You can put more than one function in a project. Avoid putting your functions into separate jars. The FunctionApp in the target directory is what gets deployed to your function app in Azure.
Azure functions are invoked by a trigger, such as an HTTP request, a timer, or an update to data. Your function needs to process that trigger and any other inputs to produce one or more outputs.
Use the Java annotations included in the com.microsoft.azure.functions.annotation.* package to bind input and outputs to your methods. Sample code using the annotations is available in the Java reference docs for each annotation and in the Azure Functions binding reference documentation, such as the one for HTTP triggers.
Trigger inputs and outputs can also be defined in the function.json for your function instead of through annotations.
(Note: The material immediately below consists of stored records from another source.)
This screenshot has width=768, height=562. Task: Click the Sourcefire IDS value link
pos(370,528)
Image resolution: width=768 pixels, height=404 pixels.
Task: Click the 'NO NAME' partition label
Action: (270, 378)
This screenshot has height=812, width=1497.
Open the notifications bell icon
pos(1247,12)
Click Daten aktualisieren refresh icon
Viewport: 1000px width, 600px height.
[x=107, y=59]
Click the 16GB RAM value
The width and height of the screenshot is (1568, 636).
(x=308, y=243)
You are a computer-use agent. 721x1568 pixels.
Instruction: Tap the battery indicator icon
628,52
Using function.json instead of annotations in this way is not recommended.
Important
You must configure an Azure Storage account in your local.settings.json to run Azure Storage Blob, Queue, or Table triggers locally.
Example using annotations:
public class Function {
public String echo(@HttpTrigger(name = "req",
methods = {"post"}, authLevel = AuthorizationLevel.ANONYMOUS)
String req, ExecutionContext context) {
return String.format(req);
}
}The same function written without annotations:
package com.example;
public class MyClass {
public static String echo(String in) {
return in;
}
}with the corresponding function.json:
{
"scriptFile": "azure-functions-example.jar",
"entryPoint": "com.example.MyClass.echo",
"bindings": [
{
"type": "httpTrigger",
"name": "req",
"direction": "in",
"authLevel": "anonymous",
"methods": [ "post" ]
},
{
"type": "http",
"name": "$return",
"direction": "out"
}
]
}
Azure Functions supports the use of third-party libraries. By default, all dependencies specified in your project pom.xml file will be automatically bundled during the mvn package goal. For libraries not specified as dependencies in the pom.xml file, place them in a lib directory in the function's root directory. Dependencies placed in the lib directory will be added to the system class loader at runtime.
You can use any data types in Java for the input and output data, including native types; customized Java types and specialized Azure types defined in azure-functions-java-library package. The Azure Functions runtime attempts convert the input received into the type requested by your code.
Values passed into function methods will be cast to Strings if the corresponding input parameter type for the function is of type String.
Strings formatted with JSON will be cast to Java types if the input signature of the function expects that Java type. This conversion allows you to pass in JSON and work with Java types.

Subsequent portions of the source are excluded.